Department of Chemistry and Biochemistry, University of Colorado, Boulder, CO, USA.
Clin Microbiol Infect. 2012 Jul;18 Suppl 4:8-11. doi: 10.1111/j.1469-0691.2012.03861.x.
The knowledge that our bodies are home to microbes is not new; van Leeuwenhoek first saw the microbes of the mouth and gut over three centuries ago. However, next generation sequencing technologies are enabling us to characterize our microbial consortia on an unprecedented scale, and are providing new insights into the range of variability of our microbiota and their contributions to our health. The microbiota far outnumber the human component of our selves, with 10 times more cells and at least 100 times more genes. Moreover, while individuals share over 99.9% of their human genome sequence, there are vast differences in the microbiome (the collection of genes of our associated microbes). This raises the question of the extent to which our microbial community determines our human physiological responses and susceptibility to disease. In order to develop technologies that allow us to manipulate the microbiome to improve health we must first understand the factors that influence spatial and temporal variation, stability in response to perturbation, and conditions that induce community-wide changes.

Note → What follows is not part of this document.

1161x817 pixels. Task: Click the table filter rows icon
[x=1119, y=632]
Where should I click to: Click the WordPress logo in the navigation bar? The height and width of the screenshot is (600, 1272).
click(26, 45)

我们的身体是微生物的家园,这并不是什么新鲜事;早在三个多世纪前,列文虎克就首次观察到了口腔和肠道中的微生物。然而,下一代测序技术使我们能够以前所未有的规模来描述我们的微生物群落,并为我们提供了有关微生物组的多样性及其对我们健康的贡献的新见解。微生物的数量远远超过了我们自身的人类成分,细胞数量是人类的 10 倍,基因数量至少是人类的 100 倍。此外,虽然个体之间人类基因组序列的相似度超过 99.9%,但微生物组(我们相关微生物的基因集合)却存在巨大差异。这就提出了一个问题,即我们的微生物群落在多大程度上决定了我们人类的生理反应和对疾病的易感性。为了开发允许我们操纵微生物组以改善健康的技术,我们必须首先了解影响空间和时间变化、对干扰的稳定性以及引起全社区变化的条件的因素。